Dive Brief:
- Global restaurateur HMSHost has laid off a significant portion of its associates across the country due to a "slow recovery and challenging business climate," a company spokesperson said in an email. Employees that were furloughed in March face permanent layoffs if not recalled by Oct. 15, Restaurant Business reports, estimating that these job cuts could impact at least 3,000 workers in U.S. airports, according to federal layoff notices.
- HMSHost filed notices in Las Vegas (940 potential layoffs at McCarran International Airport), Boston and Dayton, Ohio (at least 400 potential layoffs at Dayton International Airport and Boston Logan International Airport), as well as Seattle; Denver; Kansas City; Spokane, Washington; Milwaukee; Columbus, Ohio; Raleigh and Greensboro, North Carolina; and New York City, the publication reports.

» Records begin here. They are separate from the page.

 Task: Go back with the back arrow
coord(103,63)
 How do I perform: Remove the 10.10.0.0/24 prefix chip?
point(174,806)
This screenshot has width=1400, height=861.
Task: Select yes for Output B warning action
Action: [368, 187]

- "When travel initially collapsed, HMSHost furloughed many corporate and front-line associates. For several months, we continued providing our associates with benefits, and allowed them to use all available paid time off, including vacation, as well as sick and flex time which would not otherwise have been available if they had been laid-off," a company spokesperson said. "We had anticipated being able to return our associates to work as business returned. However, the recent surge in COVID-19 cases nationally has stalled passenger traffic, and there is no short-term end in sight to the economic crisis."
Dive Insight:
Airport restaurant operators have been hit hard by the novel coronavirus pandemic, and face a slow recovery in a market where consumers are particularly scarce. On Wednesday, the Transportation Security Administration reported total traveler throughput of 565,946 compared to 2,247,446 on the same day last year. The Airport Restaurant & Retail Association (ARRA) forecasts that airport shops and restaurants will lose $3.4 billion between Aug. 1 and the end of next year.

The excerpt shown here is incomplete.